Vox cries: ‘Long-live bipartisanship, bipartisanship is dead!’

January 17, 2022

By John Ransom

As the proposed Democrat destruction of the filibuster died in the Senate last week, Democrats immediately used the very same technique — the filibuster — to stop a Republican bill that would have imposed sanctions on Russia over its threatened invasion of Ukraine. 

Without getting into whether the sanctions bill was good or bad, the White House said it was opposed to sanctions because sanctions make it more difficult for Biden to negotiate with Russia. 

A minority of Democrats, including Sen.
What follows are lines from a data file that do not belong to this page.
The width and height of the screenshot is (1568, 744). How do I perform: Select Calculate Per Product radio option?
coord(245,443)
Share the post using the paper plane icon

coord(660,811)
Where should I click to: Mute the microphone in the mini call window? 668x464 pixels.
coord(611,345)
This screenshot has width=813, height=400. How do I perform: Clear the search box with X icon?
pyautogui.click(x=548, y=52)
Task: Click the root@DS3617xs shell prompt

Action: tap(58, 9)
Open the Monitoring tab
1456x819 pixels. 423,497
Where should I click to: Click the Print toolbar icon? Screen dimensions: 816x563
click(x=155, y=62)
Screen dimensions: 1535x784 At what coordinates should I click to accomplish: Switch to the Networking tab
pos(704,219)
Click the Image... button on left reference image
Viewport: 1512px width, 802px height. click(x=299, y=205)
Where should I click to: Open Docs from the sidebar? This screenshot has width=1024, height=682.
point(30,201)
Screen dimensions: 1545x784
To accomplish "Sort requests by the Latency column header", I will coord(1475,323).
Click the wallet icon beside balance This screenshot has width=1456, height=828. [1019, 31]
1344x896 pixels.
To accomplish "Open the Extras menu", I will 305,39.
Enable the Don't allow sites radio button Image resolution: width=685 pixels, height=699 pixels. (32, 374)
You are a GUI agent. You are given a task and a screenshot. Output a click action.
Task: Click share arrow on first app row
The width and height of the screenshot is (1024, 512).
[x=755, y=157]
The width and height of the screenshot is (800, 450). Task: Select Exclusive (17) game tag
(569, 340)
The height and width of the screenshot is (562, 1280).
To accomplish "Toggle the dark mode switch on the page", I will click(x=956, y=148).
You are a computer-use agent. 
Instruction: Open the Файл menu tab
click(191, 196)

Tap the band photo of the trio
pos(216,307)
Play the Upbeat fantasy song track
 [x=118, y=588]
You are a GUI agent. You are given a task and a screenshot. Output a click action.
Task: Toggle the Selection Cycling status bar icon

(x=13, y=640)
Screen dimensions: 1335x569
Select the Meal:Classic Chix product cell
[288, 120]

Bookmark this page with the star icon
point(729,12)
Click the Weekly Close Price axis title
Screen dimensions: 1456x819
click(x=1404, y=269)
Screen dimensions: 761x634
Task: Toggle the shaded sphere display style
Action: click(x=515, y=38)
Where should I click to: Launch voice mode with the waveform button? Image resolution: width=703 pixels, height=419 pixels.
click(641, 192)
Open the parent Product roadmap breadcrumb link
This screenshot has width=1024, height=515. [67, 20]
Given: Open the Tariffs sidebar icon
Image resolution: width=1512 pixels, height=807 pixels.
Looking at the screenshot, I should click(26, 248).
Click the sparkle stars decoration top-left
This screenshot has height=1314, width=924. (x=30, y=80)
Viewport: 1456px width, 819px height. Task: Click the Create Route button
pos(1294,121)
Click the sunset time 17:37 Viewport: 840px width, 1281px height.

Joe Manchin (D-W.V.), decided to give the White House some diplomatic cover for negotiations and kill the bill by filibuster, even if they supported sanctions in general against Russia.

And that use of the filibuster by Democrats helped demonstrate the flaws in the argument that liberals make — like those at Vox — that the filibuster only entrenches a minority from obstructing a majority from doing what it desires. 

“First, we’re finally seeing, I think, a level of frustration, over the misuse of the filibuster, not as an infrequently applied tool by a minority on an issue about which they feel very, very strongly, but as a cynical weapon of mass obstruction,” used by Republicans against Democrats, said political scientist Norm Ornstein in an interview with Vox. 

While the frustration by liberals is very real, the “misuse” label is certainly subjective enough to make it objectively a lie. 

The Democrats weren’t even able to muster a majority vote for Biden’s Build Back Better social legislation and the so-called voting “reforms” that the White House wanted passed, let alone a super-majority to get past a potential filibuster that Democrats said they needed to pass their legislation. 

Sens. Kyrsten Sinema (D-Ariz.) and Manchin were “no” votes on both pieces of legislation, meaning the Democrats would fall two votes shy of a tie in the Senate, not enough to pass the legislation even if the filibuster was busted up by the Democrats. 

Sinema said that in part her “no” vote was an attempt to prevent further “rampant political division” if the filibuster was rejected on a partisan basis. 

But the liberals at Vox want nothing like bipartisanship in the Senate today. 

“Certainly there was a time when we had well-established norms in the Senate that fostered problem-solving and bipartisanship,” Ornstein told Vox. “That time is long gone.” 

That time passed apparently sometime after Vox trumpeted a “bipartisan” infrastructure bill that passed the Senate in the fall. And before the recent vote on Russian sanctions.   

“Long-live bipartisanship, bipartisanship is dead”? 

It’s much more likely that the Democrats’ need for the partisan murder of the filibuster is related to the widespread belief that they’ll be in the minority next year after the midterm elections and want to pass things they know the GOP will be afraid to repeal, like popular spending programs and feel-good social justice crusades.